In another embodiment, dopants comprising elements from titanium, vanadium, zirconium, yttrium, lanthanum, nickel, manganese, cobalt, silicon, gallium, germanium and lanthanides can be added to catalyze the desorption of hydrogen. The dopant may be added in an amount up to about 20% by weight of the total hydrogen storage composition prior to storage of hydrogen. Generally, it is desirable to add the dopant in an amount up to about 15% by weight of the total hydrogen storage composition. In one embodiment, the dopant may be added in an amount up to about 10 weight percent based on the total weight of the hydrogen storage composition, while in other embodiments the dopant is about 5 weight based on the total weight of the hydrogen storage composition. It may be added in an amount of up to%.

Hydrogen released from silicide, borosilicate, carbosilicide, nitrosilicide, aluminide, germanide, boride, borocarbide, boronide or carbide is about 1 to about 8 weight based on the total weight of the hydrogen storage composition May be%. In one embodiment, the desorbed hydrogen is at least about 4% by weight based on the total weight of the hydrogen storage composition. In other embodiments, the desorbed hydrogen is at least about 5% by weight based on the total weight of the hydrogen storage composition. In yet another embodiment, the desorbed hydrogen is at least about 6% by weight based on the total weight of the hydrogen storage composition.

As described above, the combined method of measuring hydrogen absorption and desorption probability of light metal silicide, borosilicate, carbosilicide, nitrosilicide, aluminide, germanide, boride, borocarbide, boronide or carbide is rapid and Efficient Light metal silicides, borosilicates, carbosilicides, nitrosilicides, aluminides, germanides, borides, borocarbide, boronides or carbides measured as absorbing and desorbing hydrogen are fuel cells, gases for storage of energy It can be used in a turbine or the like.
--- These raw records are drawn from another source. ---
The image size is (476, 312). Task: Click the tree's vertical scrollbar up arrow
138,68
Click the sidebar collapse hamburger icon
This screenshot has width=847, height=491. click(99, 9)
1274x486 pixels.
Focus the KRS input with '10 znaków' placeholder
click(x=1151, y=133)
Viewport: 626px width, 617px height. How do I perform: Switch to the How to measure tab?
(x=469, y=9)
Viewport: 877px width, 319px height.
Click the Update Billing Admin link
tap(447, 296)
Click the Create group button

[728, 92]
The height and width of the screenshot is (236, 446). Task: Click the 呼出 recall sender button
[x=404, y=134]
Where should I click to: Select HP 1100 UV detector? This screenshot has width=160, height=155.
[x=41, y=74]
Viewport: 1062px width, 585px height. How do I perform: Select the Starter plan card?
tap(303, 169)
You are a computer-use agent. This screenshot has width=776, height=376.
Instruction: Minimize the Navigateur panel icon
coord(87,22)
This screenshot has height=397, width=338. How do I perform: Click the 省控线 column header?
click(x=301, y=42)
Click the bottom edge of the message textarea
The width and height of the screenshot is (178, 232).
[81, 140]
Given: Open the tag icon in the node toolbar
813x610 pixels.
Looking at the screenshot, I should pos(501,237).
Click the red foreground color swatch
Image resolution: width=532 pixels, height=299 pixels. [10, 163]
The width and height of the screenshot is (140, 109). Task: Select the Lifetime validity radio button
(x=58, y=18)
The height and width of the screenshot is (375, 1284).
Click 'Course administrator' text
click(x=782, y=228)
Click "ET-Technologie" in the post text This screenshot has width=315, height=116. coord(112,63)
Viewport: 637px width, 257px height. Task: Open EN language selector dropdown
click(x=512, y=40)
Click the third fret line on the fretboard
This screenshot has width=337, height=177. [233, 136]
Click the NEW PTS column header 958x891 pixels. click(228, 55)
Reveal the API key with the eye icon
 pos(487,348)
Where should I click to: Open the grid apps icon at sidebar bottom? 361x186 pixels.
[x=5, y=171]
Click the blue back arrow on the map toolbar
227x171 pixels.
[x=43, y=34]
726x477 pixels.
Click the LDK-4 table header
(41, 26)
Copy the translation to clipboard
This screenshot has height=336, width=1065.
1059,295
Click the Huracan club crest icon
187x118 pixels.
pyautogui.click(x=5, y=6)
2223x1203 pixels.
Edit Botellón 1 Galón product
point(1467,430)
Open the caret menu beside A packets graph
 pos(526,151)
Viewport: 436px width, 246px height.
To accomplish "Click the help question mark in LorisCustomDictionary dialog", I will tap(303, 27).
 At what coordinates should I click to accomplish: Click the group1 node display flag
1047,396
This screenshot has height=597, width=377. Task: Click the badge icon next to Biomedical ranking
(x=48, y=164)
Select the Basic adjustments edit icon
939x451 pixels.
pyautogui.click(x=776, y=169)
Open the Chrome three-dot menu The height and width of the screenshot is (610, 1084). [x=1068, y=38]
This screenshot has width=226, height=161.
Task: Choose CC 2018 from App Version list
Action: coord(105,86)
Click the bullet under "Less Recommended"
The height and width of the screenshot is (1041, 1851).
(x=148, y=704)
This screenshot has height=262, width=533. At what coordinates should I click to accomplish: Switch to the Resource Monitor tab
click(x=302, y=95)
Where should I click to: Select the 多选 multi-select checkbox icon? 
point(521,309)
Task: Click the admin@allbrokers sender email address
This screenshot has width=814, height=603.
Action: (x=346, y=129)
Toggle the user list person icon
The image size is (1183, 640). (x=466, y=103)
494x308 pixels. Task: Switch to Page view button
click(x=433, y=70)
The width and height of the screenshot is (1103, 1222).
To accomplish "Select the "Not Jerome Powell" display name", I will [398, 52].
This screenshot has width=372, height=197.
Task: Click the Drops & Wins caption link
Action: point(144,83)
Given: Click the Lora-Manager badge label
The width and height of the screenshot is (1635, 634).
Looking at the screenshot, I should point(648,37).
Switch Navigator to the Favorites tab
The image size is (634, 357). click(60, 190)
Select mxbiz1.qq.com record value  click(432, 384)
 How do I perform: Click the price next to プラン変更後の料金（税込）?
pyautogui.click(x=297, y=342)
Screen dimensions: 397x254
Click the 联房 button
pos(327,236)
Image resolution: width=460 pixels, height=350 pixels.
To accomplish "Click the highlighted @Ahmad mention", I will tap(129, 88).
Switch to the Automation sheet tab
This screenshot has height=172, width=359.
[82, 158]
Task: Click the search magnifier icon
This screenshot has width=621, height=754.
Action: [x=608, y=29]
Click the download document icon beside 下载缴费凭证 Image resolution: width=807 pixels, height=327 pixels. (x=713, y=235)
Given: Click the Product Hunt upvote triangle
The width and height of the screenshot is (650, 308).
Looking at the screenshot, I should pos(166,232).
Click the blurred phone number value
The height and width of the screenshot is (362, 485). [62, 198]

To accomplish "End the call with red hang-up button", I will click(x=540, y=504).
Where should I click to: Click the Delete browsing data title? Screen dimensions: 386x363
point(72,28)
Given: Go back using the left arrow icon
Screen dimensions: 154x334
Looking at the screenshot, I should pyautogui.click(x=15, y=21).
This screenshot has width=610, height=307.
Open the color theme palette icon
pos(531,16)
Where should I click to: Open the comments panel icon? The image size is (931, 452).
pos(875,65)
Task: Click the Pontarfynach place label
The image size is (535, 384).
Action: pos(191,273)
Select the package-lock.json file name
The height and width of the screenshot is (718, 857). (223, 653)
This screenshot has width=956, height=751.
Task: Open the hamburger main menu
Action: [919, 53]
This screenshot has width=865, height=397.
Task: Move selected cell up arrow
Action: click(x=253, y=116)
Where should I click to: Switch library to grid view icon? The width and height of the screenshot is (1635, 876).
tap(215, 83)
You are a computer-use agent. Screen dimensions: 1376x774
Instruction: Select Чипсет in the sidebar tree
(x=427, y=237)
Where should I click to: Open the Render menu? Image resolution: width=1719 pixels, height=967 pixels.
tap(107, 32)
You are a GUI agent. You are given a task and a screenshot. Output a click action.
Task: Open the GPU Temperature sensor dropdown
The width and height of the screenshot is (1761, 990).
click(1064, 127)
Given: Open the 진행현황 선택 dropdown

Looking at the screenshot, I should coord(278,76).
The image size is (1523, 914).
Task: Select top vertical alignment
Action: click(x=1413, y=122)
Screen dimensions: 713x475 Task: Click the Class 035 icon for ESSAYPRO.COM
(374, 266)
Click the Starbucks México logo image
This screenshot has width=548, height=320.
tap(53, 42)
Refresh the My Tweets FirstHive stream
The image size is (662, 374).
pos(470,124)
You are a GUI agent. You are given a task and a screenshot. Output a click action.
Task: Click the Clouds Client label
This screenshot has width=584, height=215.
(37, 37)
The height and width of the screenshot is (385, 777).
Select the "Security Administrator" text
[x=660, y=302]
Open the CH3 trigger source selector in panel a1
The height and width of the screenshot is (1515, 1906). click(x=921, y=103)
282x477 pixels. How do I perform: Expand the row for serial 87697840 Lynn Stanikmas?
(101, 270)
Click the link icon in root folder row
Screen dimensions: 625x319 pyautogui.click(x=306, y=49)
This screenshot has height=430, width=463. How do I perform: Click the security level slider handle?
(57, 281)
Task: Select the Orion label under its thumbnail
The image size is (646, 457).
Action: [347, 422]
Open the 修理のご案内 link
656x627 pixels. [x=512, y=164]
In one exemplary embodiment of generating and storing hydrogen from a hydride of a light metal silicide, borosilicate, carbosilicide, nitrosilicide, aluminide, germanide, boride, borocarbide, boronide or carbide, FIG. The system shown in 8 includes an optional slurry generation reactor upstream of and in fluid communication with the hydrogen production reactor. The slurry generation reactor regenerates the metal hydride slurry used to generate hydrogen in the hydrogen production reactor. At least a portion of the metal hydride in the hydrogen generation reactor is oxidized to the metal hydroxide while recovering hydrogen from the light metal hydride. Hydrogen generation reactors use electromagnetic radiation, convection heating, PEM fuel cell exhaust heat, and the like, to heat hydrides for hydrogen production. In addition, the hydrogen generation reactor is upstream of and in fluid communication with the optional drying and separation reactor, and the metal hydroxide is transferred to the drying and separation reactor. At least a portion of the metal hydroxide produced in the hydrogen generation reactor is recycled to the drying and separation reactor. Optionally, the hydrogen generation reactor is supplied with water. The optional drying and separation reactor separates any reusable fluid, such as water, from the metal hydroxide and recycles the fluid to the optional hydrogen storage composition reactor. The system also includes a hydride recycle reactor downstream of and in fluid communication with the drying and separation reactor. Dry metal hydroxides from the drying and separation reactors are regenerated as metal hydrides in the hydride recycle reactor by contacting a mixture of gases comprising hydrogen. The hydride recycle reactor is supplied with carbon and oxygen in an effective amount to regenerate the metal hydride. The regenerated metal hydride is then recycled to the slurry production reactor for mixing with the recycled carrier liquid.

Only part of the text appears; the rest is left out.